5 – Tra gli aspetti condizionanti più negativi, ad esempio, le barriere architettoniche, che possono provocare gravi barriere psicologiche: ascensori mancanti o troppo stretti per chi usa la sedia a rotelle, gradini per accedere agli uffici pubblici o a luoghi comuni di ritrovo (bar, cinema, stadi), marciapiedi troppo alti, passaggi pedonali impossibili da attraversare per un invalido ed altro ancora, diventano un grave impedimento per la vita di relazione e la partecipazione alla vita sociale del disabile, mettendolo sempre più nella situazione di scegliere l’isolamento invece che l’integrazione in una società che sembra fatta a misura delle persone sane ed efficienti.

Un meccanismo analogo lo si trova spesso sul posto di lavoro, dove lo spazio per l’handicap non esiste, né in senso psicologico né in senso fisico, se non come realtà comune di persone alienate (per usare un termine molto in voga alla fine degli anni ’70) dal lavoro che svolgono.

Qui il discorso si farebbe ampio ed interessante, soprattutto per alcune riflessioni sul lavoro, dove l’adattamento non del handicappato al lavoro, ma del lavoro al disabile porterebbe una modifica dei sistemi produttivi più a misura d’uomo, per cui la presenza del handicappato potrebbe costituire una fonte di arricchimento per tutto il mondo del lavoro.

Si tratta evidentemente di un discorso con forti connotazioni politiche, non idoneo ad essere affrontato in questa sede.

6 – Esiste infine la barriera delle carenze legislative che tocca tutti i punti già esposti dall’autrice, a sua volta prodotto e causa dell’aggravarsi di tutte quelle situazioni che tendono a perpetuare lo svantaggio della persona handicappata.

Questa barriera potrebbe sembrare come la più semplice da superare, in fin dei conti basterebbe che il legislatore si decidesse a “fare” queste benedette leggi ed a imporne il rispetto ma, come si deduce dalla continua necessità di Conferenze Nazionali, incontri, marce di protesta, ecc. non lo fa.

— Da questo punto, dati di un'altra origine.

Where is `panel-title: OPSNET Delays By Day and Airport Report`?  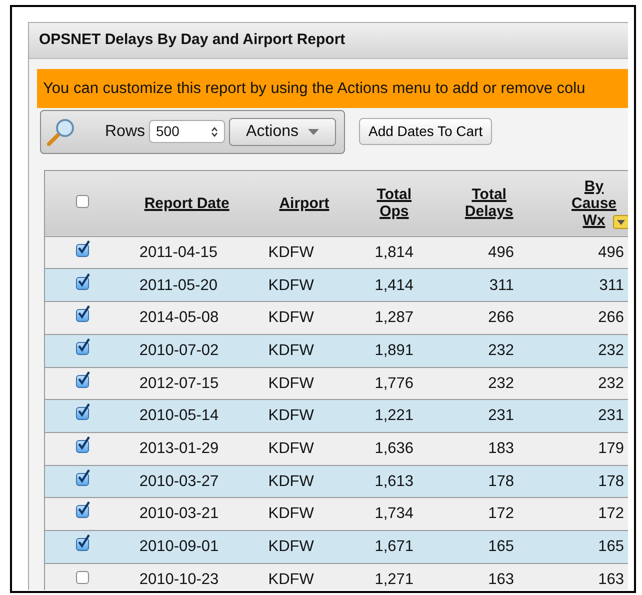
panel-title: OPSNET Delays By Day and Airport Report is located at coordinates (328, 40).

Perché?

Allora? Qualche obiezione? Qualcuno pensa di poter parlare di tempi che furono, di archeologia della mente? Qualcun altro ricorda invece di aver avvertito non più tardi di ieri, il peso di una di queste barriere?

Certo nel tirar fuori una risposta ognuno farà conto sulla propria esperienza ed è inutile tentar di convincere i pessimisti a cambiar opinione, ad essere meno negativi e, al contrario, gli ottimisti a non farsi troppe illusioni, a star attenti alle cantonate: ognuno sarà condizionato dal suo carattere e dal suo vissuto personale.